I have always wanted to do this -- where I talk to my future self. But somehow I always felt lazy to do so. Especially in video form. So here I am, a 25 year-old Fafa (one month before turning 26, shhh ;p), writing to 30-year old Fafa a sincere letter.
Hey Fadwa, not sure where to begin or what to say. So I'll start by stating where I am now, and where I would like to be by then. Today, I am in a good place in my life mentally. All those self-loathing, depressing thoughts are close to non-existant. I don't overthink like before, but I still have those occasional anxiety attacks. Unfortunately, if there's one issue that I am still not able to surpass is my body image and body dysmorphia. Especially the past few months, where I found myelf gaining weight and surrounded by people who are really triggering in terms of body image and body expectations. But whenever I feel like I'm about to spiral down into a rabbit hole, I'm able to just take a deep breath and trust the process. I introduced EMS to my life which makes me feel stronger and healthier. And I try, as much as I can, to control my food. Hopefully, I do see an improvement in my body soon. I have to add that I am still struggling with the idea of "what if my tattoo doesn't go away" and I hope that whatever results we get in the next 5 years, we are satisfied with it. So tell me, am I content with my body now?
Today marks my 4th month in this new Epson job. It still feels like a gift but I keep looking to the other side of the fence. I feel like maybe this isn't for me? It feels very boring. It is definetly a good way to make money, and there's room to grow, but am I passionate about it? Am I really invested in whatever I'm selling? No, I'm not. I still don't know what's my calling or what I want for myself. And I'm in no rush. I acknowledge that I have something good in my hand, and I am willing to follow through with it until it unfolds. But it would be nice to know that I got an opportunity later on to try working in a different country for a little while. Or eventually do Master's abroad -- eventhough I don't have the slightest clue what program will I go to. So tell me, am I doing something that speaks of who I really am?

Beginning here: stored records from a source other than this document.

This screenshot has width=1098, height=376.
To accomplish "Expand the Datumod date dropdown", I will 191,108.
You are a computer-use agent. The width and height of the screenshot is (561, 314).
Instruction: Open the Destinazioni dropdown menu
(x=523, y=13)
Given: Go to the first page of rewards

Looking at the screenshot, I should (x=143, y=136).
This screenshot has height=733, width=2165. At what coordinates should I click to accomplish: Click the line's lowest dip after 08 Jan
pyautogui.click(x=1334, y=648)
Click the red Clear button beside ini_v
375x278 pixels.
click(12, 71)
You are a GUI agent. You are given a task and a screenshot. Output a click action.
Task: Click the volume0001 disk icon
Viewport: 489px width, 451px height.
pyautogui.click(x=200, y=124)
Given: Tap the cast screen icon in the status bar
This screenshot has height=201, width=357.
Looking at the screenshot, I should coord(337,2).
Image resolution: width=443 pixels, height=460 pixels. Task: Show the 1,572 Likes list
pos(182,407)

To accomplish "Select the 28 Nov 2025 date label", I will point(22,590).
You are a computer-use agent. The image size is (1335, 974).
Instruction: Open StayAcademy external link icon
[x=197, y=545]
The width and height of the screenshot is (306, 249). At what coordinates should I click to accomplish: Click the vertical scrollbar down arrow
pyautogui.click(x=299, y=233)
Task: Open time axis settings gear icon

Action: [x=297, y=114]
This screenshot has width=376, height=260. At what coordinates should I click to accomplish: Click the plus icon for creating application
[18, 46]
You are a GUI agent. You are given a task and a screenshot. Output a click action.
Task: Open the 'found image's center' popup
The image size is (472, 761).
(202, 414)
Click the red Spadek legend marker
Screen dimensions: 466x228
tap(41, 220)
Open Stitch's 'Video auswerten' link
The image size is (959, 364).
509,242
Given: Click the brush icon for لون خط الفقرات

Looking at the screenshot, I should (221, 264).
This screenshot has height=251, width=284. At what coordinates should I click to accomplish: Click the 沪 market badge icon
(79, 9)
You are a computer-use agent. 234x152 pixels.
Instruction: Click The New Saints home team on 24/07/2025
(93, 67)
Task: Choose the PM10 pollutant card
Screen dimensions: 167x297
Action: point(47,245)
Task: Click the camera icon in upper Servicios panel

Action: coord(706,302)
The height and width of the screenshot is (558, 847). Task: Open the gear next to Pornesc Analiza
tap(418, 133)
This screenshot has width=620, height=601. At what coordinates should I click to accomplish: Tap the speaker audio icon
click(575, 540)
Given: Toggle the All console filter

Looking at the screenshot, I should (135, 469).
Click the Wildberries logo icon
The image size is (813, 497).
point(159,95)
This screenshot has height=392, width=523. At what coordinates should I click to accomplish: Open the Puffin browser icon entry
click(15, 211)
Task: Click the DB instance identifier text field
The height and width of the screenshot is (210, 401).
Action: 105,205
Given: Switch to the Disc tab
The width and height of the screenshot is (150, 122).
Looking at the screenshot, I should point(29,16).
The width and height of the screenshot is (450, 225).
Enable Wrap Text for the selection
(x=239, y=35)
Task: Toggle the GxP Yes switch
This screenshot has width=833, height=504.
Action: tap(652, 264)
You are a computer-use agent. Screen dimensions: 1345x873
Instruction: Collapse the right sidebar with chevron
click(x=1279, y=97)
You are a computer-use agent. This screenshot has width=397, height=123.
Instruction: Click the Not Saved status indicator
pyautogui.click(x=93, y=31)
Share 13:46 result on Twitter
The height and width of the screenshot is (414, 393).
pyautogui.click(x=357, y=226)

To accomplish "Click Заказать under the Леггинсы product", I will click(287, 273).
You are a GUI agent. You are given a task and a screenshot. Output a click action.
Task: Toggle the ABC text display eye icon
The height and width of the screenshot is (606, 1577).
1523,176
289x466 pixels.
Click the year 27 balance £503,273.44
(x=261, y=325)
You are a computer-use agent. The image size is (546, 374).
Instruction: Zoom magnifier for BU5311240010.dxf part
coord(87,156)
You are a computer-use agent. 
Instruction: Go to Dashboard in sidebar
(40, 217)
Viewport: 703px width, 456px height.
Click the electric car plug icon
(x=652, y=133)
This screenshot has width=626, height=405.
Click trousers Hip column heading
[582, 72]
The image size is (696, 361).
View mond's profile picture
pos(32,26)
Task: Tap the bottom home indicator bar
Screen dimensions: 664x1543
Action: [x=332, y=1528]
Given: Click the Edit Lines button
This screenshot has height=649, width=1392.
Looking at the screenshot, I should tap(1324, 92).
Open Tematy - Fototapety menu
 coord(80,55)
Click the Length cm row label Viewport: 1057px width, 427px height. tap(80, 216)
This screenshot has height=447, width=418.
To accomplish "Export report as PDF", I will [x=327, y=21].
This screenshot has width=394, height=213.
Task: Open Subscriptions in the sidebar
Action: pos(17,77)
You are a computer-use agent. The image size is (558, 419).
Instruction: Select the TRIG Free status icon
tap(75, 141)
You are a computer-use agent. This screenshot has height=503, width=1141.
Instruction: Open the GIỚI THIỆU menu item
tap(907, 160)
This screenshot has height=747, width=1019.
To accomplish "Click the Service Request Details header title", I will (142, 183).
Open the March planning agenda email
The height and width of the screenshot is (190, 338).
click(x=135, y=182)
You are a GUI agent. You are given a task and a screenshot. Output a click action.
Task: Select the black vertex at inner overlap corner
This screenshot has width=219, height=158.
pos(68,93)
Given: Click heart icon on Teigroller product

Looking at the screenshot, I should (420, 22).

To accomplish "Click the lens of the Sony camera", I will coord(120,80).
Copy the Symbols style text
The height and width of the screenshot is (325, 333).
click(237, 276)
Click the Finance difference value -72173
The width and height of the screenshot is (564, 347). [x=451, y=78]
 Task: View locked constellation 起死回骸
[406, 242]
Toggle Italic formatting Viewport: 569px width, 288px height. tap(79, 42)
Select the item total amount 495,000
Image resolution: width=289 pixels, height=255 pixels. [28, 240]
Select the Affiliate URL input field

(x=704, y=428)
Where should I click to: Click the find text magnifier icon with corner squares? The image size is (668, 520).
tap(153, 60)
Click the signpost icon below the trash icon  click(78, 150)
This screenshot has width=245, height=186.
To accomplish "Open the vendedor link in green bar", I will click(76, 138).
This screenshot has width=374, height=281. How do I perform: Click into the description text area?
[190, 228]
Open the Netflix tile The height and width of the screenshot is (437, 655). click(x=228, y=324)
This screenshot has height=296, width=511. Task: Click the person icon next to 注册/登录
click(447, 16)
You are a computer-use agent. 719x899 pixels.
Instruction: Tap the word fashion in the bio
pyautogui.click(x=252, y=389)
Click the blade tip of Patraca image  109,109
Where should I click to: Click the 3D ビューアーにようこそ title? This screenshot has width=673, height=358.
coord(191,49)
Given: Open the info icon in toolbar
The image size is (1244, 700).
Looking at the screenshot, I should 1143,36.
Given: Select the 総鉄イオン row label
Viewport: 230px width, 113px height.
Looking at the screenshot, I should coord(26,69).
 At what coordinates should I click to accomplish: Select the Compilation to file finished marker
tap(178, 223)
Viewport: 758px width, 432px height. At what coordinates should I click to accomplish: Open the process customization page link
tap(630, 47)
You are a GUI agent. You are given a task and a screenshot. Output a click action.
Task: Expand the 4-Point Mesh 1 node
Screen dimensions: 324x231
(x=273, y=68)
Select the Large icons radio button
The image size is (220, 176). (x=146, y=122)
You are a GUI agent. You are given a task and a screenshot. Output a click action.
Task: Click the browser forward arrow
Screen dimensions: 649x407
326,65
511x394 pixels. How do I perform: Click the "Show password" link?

Love... ahhh to love! Please tell me you've found the one. Please tell me that you're in love and happy. And that he's everything you wished for and more. As you know, there's no action whatsoever in the love department in my life. But I am eagerly waiting. I am in a place where I am ready for the big step and even slowly (very slowly) changing my perceptions on children. When I imagine myself head over heels in love with someone, I can't help but imagine the beauty of having children to share with each other. Let's see, I am hopeful. Eventhough I do get evil thoughts sometimes whispering to me that I will never find someone and that I'm not worthy of love. But so far, I've still won over these whispers. So tell me, is he right there next to you?
And finally spirtuality, I have been consistent with my relation to Allah. I haven't missed a prayer since mid of March. I feel purer, cleaner, and in peace. I hope you're maintaining the very hard work I am doing right now and doing even more. Getting closer, removing bad habits, introducing better practices in your life.
I'm too afraid to ask about our family... I hope they're all doing well and happy and alive. Just know starting recently, I am trying to improve my relationship with Papa. Since he came back from Gaza, I have reached a realization of how much he means to me, and that I want to salvage whatever we have left and even build on it. I just really hope everyone's happy. I hope Mama's health is great. And please tell me we got her the house of her dreams. You know how much I love Mama, I love her ظالمة او مظلومة, she is my purpose. So I hope you have good news for me here Fadwa.
And that's it Fadwita! Tell me, I want to hear from you. But for now, I am taking it one step at a time. And trying to be patient, cause I have a feeling that good things are about to happen and they're just around the corner!